A recent case involving a turmeric supplements user has health supplements proponents and opponents going for each other’s jugular. Nay, those who have a bias against nutritional supplements naysayers are having a field day demonizing nutritional supplements in general. So, what’s the story?
In what some quarters are inaccurately calling a “turmeric case study”, one woman who experienced an adverse effect to turmeric supplements has given the supplements naysayers a field day if not week. Forget that people do get adverse effects to pharmaceutical drugs, including over the counter medications. One person has an adverse effect to one supplement and all supplements are now bad for you.
The 71-year old woman reportedly had elevated levels of liver enzymes in blood tests, and was later diagnosed as a condition known as autoimmune hepatitis. This is a rare condition (emphasis on rare) in which the immune system attacks the liver.
Now, we cannot downplay the condition. It is quite serious and without treatment it could lead to liver failure. The problem is the reaction from some quarters.
The woman, who appears savvy about (natural) health and surprising also savvy with computers for someone that age, went to work. Having heard that turmeric could affect the liver, she stopped taking the supplements. Her condition is said to have improved and has since disappeared. But does this mean turmeric is dangerous?
According to researchers from the University of Arizona, 10-15 percent of cases of illness, drugs and supplements may trigger autoimmune hepatitis. Therefore, it is not fair to simply blame supplements because of one report that cannot accurately be called a case study.
Turmeric and Your Liver
Interestingly, turmeric is one of the natural substances that have been shown to be beneficial for your liver. How?
Well, due to the obesity epidemic, people of all ages suffer from non-alcoholic fatty liver today. polyphenols in turmeric may be helpful in reducing risk of fatty liver.
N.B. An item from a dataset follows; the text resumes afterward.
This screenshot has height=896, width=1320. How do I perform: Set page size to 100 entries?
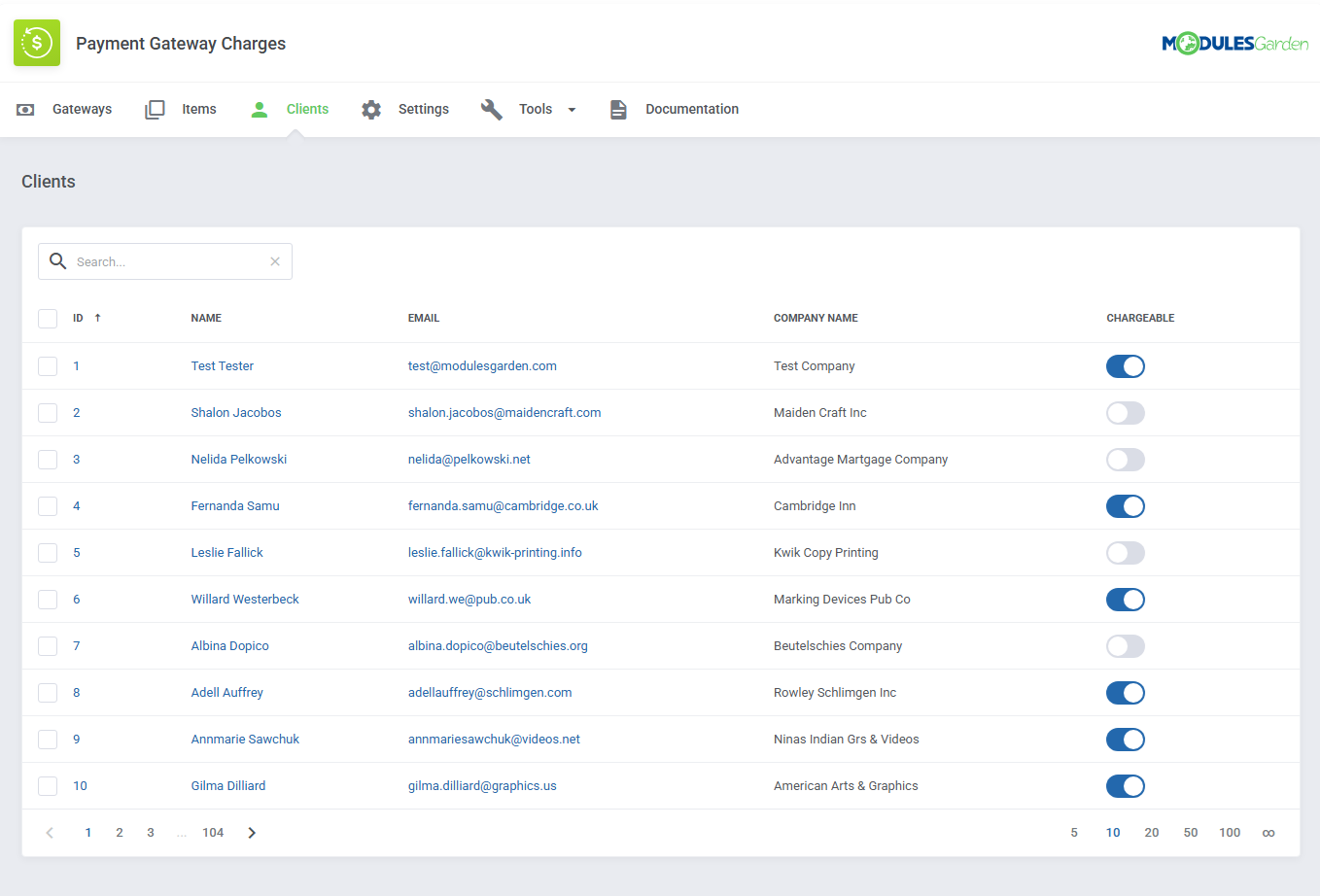pos(1229,832)

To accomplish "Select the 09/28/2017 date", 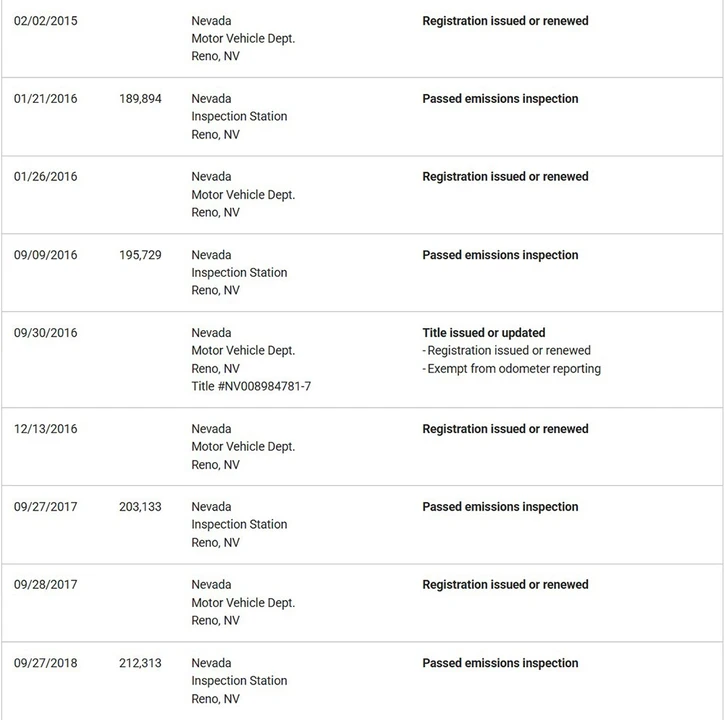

In conclusion, one case of reaction to a supplement should not warrant a blanket vilification of that supplement, leave alone supplements in general. Turmeric may, in some cases, be beneficial to your liver as well as offering other health benefits.
We always encourage working with a knowledgeable healthcare professional (read doctor) before starting on a supplement. The emphasis is on “knowledgeable” as not all doctors know about supplements and some do have their own biases too.